> **Written problem**: Reproduce the data starting at the line containing "Click the Find best fit graph icon" and ending at the line containing "pos(992,27)", with "graph" swapped for "chart" and nothing else changed. Leave the pictures out of your output.

> **Data for processing**:
***
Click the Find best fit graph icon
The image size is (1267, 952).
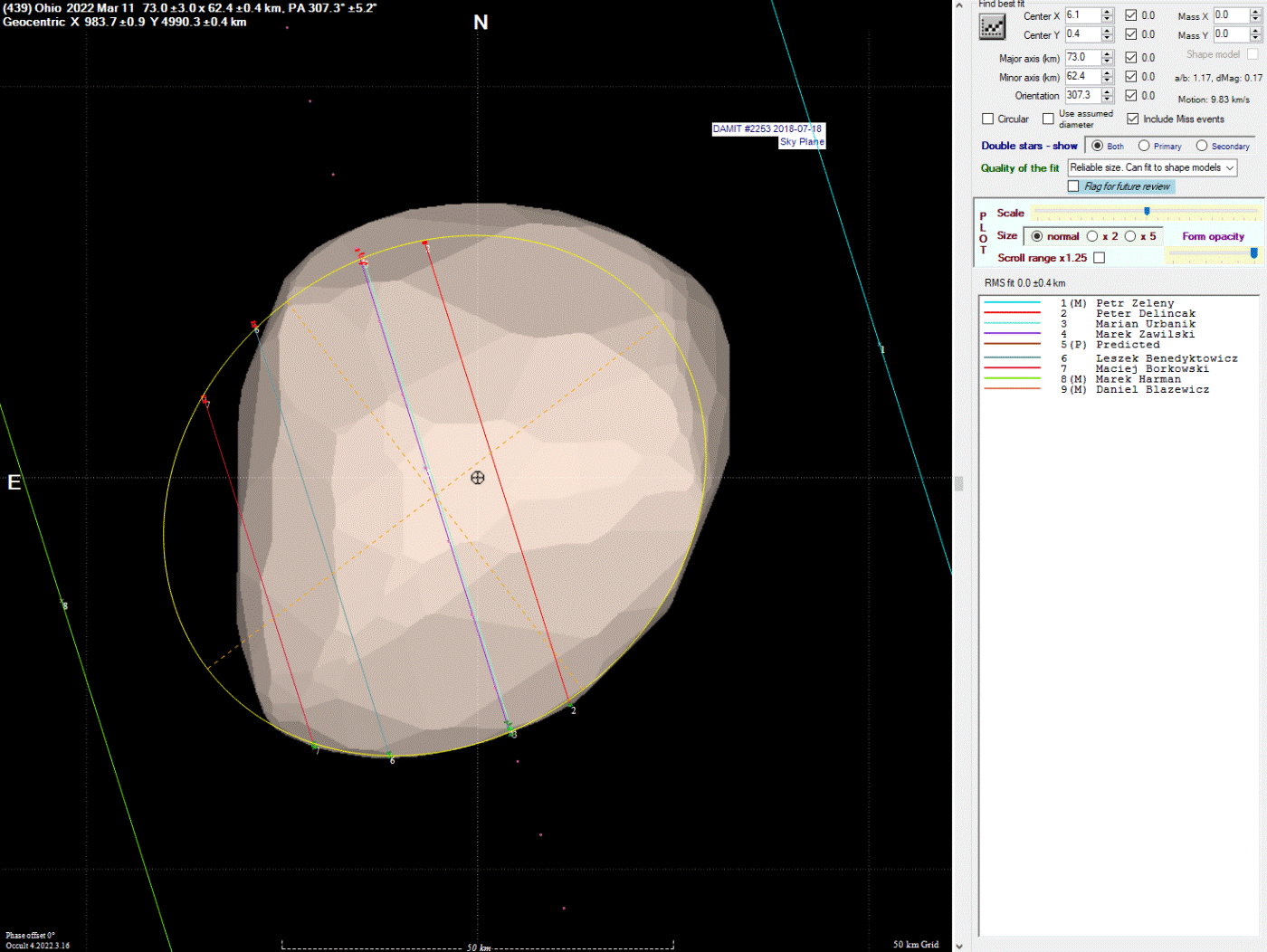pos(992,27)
***
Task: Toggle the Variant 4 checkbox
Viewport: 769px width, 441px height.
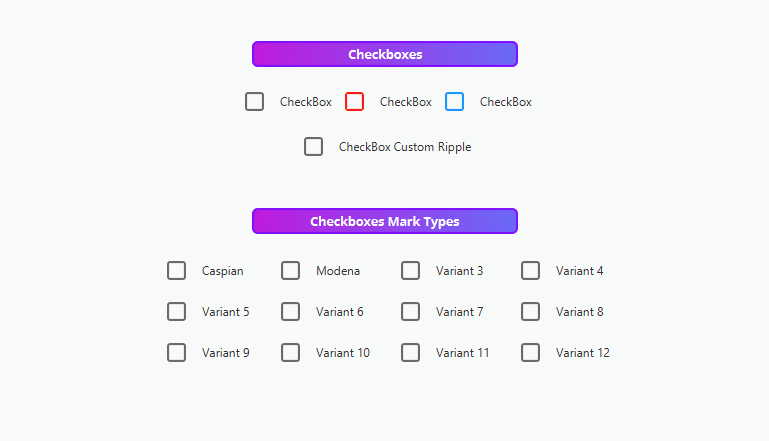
***
> **Answer to the exercise**:
Click the Find best fit chart icon
The image size is (1267, 952).
pos(992,27)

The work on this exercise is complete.